[Saved data entries]
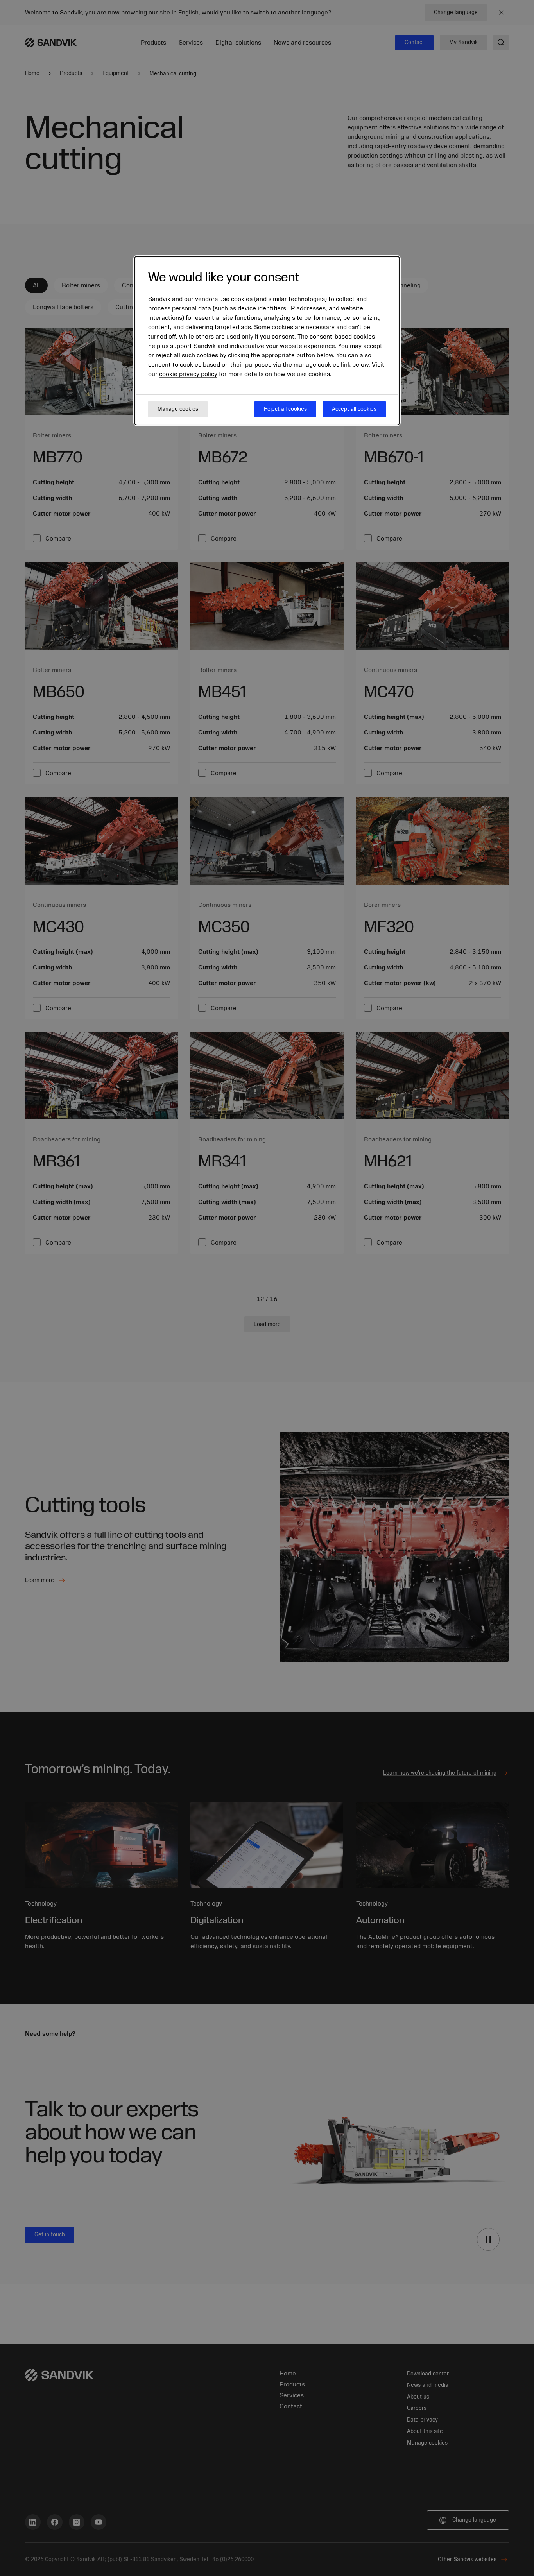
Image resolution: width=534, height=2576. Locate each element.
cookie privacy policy (188, 374)
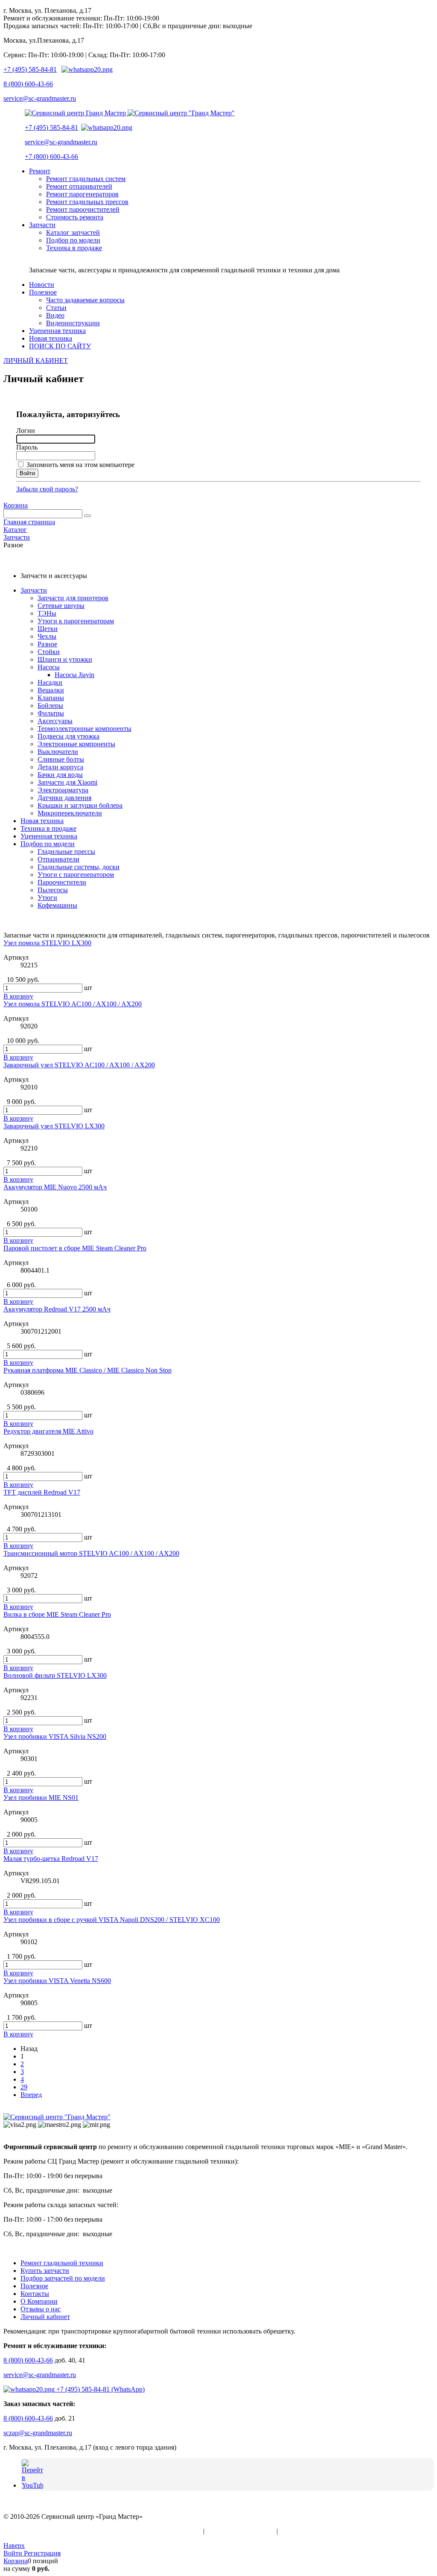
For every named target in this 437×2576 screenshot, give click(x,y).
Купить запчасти (44, 2270)
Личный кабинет (45, 2316)
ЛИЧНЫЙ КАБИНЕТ (35, 360)
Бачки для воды (60, 774)
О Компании (39, 2301)
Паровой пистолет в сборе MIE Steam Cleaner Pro (74, 1248)
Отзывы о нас (40, 2309)
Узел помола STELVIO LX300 (47, 942)
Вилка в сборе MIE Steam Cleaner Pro (57, 1614)
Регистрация (42, 2553)
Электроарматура (63, 790)
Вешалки (51, 690)
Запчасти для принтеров (73, 598)
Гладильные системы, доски (78, 866)
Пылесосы (53, 890)
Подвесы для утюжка (68, 736)
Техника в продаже (48, 828)
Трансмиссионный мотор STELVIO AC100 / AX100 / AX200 (91, 1553)
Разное (47, 644)
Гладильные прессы (66, 851)
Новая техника (42, 820)
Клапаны (51, 697)
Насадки (50, 682)
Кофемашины (57, 905)
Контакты (34, 2293)
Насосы (49, 667)
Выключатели (58, 751)
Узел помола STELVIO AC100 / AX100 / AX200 (72, 1004)
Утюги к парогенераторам (76, 621)
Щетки (48, 628)
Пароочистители (62, 882)
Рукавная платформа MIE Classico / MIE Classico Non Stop (87, 1370)
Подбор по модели (47, 843)
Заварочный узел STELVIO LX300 (54, 1126)
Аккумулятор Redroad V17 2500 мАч (57, 1309)
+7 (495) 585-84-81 (30, 69)
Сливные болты (61, 759)
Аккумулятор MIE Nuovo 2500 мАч (55, 1187)
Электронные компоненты (76, 744)
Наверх (14, 2545)
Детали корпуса (60, 767)
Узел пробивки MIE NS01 (41, 1797)
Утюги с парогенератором (76, 874)
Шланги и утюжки (65, 659)
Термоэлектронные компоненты (84, 728)
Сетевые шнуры (61, 605)
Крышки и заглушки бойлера (80, 805)
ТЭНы (47, 613)
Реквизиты (295, 2531)
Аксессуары (55, 720)
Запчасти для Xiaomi (67, 782)
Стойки (49, 651)
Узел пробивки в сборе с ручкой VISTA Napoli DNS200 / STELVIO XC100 (111, 1919)
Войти (13, 2553)
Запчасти (33, 590)
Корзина (15, 505)
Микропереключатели (70, 813)
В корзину (18, 996)
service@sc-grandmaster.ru (39, 98)
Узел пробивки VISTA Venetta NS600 (57, 1980)
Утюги (47, 897)
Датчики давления (64, 797)
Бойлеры (50, 705)
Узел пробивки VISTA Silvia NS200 (54, 1736)
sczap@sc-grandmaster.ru (37, 2432)
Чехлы (47, 636)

Problem: In the data above, find the line that contains "Узел помола STELVIO LX300 (47, 942)" and the line that contains "Аксессуары (55, 720)". Repeat exactly those lines and every line between them, and only those.

Response to the exercise:
Узел помола STELVIO LX300 (47, 942)
Вилка в сборе MIE Steam Cleaner Pro (57, 1614)
Регистрация (42, 2553)
Электроарматура (63, 790)
Вешалки (51, 690)
Запчасти для принтеров (73, 598)
Гладильные системы, доски (78, 866)
Пылесосы (53, 890)
Подвесы для утюжка (68, 736)
Техника в продаже (48, 828)
Трансмиссионный мотор STELVIO AC100 / AX100 / AX200 (91, 1553)
Разное (47, 644)
Гладильные прессы (66, 851)
Новая техника (42, 820)
Клапаны (51, 697)
Насадки (50, 682)
Кофемашины (57, 905)
Контакты (34, 2293)
Насосы (49, 667)
Выключатели (58, 751)
Узел помола STELVIO AC100 / AX100 / AX200 (72, 1004)
Утюги к парогенераторам (76, 621)
Щетки (48, 628)
Пароочистители (62, 882)
Рукавная платформа MIE Classico / MIE Classico Non Stop (87, 1370)
Подбор по модели (47, 843)
Заварочный узел STELVIO LX300 (54, 1126)
Аккумулятор Redroad V17 2500 мАч (57, 1309)
+7 (495) 585-84-81 (30, 69)
Сливные болты (61, 759)
Аккумулятор MIE Nuovo 2500 мАч (55, 1187)
Электронные компоненты (76, 744)
Наверх (14, 2545)
Детали корпуса (60, 767)
Узел пробивки MIE NS01 (41, 1797)
Утюги с парогенератором (76, 874)
Шланги и утюжки (65, 659)
Термоэлектронные компоненты (84, 728)
Сетевые шнуры (61, 605)
Крышки и заглушки бойлера (80, 805)
ТЭНы (47, 613)
Реквизиты (295, 2531)
Аксессуары (55, 720)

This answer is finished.